Tolong jawab pertanyaan berikut berdasarkan kisah pendakian Gunung Lawu di bawah.
(a) Di perbatasan dua provinsi mana letak gunung yang diputuskan untuk didaki?
(b) Apa dua peran penulis dalam pendakian itu?
(c) Musik apa yang disarankan untuk didengarkan sambil membaca kisah ini?

**KUTIPAN**
+ + + + +

- Beranda
- Komunitas
- Story
- Stories from the Heart
Pendakian Terakhir saya, Gunung Lawu [REAL STORY]


TS
pengenbakso
Pendakian Terakhir saya, Gunung Lawu [REAL STORY]
saya sarankan anda membaca kisah saya ini dengan mendengarkan sonata No.14 "moonlight"in C-Sharp Minor by beethoven.
Saat itu bulan Juni tahun 2008. saya dan bebrapa teman saya memutuskan menghabiskan liburan semester untuk mendaki gunung. setelah saya diskusikan dengan teman-teman, kami memutuskan untuk mendaki gunung lawu, gunung yang berada di perbatasan antara jawa tengah dan jawa timur. pada pendakian itu saya berperan sebagai ketua panitia dan sebagai sweeper rombongan.
Menjelang hari H, perasaan saya semakin aneh. banyak kejadian janggal di rumah saya. adik saya jatuh dari sepeda, ular hitam masuk ke kamar saya, burung gagak hinggap di atas rumah saya dan banyak kejadian aneh lainnya. tapi tekad saya bulat untuk menghabiskan liburan saya di salah satu temat terindah di pulau jawa itu.
berikut pengalaman saya..

+ + + + +

Data elemen dan posisi teks
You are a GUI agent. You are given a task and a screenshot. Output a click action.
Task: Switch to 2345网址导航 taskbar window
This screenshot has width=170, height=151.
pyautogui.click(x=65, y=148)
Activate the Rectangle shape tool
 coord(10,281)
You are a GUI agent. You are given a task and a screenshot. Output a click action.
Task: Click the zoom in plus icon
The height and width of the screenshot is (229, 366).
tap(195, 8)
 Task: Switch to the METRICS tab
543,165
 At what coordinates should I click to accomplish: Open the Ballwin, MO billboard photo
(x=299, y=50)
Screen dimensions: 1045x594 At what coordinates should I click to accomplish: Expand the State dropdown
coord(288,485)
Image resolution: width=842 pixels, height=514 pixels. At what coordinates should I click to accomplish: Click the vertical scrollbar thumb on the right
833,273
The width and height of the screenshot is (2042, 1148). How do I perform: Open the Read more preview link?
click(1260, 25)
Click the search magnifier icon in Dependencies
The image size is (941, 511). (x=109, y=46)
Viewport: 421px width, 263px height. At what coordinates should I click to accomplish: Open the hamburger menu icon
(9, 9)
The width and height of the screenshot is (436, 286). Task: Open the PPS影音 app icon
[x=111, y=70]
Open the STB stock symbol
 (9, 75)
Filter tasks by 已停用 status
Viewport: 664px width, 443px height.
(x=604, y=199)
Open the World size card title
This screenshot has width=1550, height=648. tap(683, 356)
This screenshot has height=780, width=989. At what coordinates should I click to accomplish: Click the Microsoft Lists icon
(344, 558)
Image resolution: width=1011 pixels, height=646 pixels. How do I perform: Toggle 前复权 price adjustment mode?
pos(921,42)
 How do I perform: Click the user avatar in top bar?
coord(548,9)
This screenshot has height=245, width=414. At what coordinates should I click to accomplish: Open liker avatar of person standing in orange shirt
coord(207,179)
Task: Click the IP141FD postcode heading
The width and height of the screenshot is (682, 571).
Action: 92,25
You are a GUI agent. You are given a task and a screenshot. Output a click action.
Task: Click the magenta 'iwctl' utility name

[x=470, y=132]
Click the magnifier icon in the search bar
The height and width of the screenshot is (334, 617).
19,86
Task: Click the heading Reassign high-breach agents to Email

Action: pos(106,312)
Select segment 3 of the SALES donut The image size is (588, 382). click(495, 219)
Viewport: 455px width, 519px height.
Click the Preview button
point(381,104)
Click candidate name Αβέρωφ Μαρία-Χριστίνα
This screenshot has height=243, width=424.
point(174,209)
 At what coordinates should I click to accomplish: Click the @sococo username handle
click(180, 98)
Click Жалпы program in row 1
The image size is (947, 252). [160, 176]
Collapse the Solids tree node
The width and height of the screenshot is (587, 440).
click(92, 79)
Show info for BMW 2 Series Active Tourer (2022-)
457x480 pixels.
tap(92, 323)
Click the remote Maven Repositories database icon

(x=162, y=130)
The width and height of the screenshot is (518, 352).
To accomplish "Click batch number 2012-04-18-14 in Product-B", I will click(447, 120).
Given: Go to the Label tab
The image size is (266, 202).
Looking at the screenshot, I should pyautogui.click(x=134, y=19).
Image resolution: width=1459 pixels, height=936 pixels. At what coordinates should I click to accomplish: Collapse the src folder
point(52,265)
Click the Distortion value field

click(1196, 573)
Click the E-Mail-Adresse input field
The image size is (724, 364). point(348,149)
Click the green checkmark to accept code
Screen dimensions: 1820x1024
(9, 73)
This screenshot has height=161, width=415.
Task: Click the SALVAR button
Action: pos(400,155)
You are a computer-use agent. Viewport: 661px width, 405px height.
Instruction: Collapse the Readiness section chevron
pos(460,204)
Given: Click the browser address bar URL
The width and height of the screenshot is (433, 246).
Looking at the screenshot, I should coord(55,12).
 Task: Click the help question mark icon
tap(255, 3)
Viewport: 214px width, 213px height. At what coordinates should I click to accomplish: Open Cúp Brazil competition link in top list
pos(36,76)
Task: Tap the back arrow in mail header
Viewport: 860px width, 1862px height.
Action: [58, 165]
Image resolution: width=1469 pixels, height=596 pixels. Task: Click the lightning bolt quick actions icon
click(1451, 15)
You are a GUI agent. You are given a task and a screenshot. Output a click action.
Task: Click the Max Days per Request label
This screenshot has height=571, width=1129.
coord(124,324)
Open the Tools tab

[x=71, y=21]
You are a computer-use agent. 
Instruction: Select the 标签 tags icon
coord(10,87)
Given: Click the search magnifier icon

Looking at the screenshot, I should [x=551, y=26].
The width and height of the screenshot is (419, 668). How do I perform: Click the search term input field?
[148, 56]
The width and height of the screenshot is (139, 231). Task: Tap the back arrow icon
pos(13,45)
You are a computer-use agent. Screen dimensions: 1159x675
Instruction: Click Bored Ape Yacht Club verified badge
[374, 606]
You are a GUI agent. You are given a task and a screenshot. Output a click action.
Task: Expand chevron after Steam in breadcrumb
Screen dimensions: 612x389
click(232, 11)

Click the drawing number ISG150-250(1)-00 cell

+ + + + +

**PENYELESAIAN SOAL**
(a) Jawa Tengah dan Jawa Timur.
(b) Ketua panitia dan sweeper rombongan.
(c) Sonata No.14 "Moonlight" in C-Sharp Minor karya Beethoven.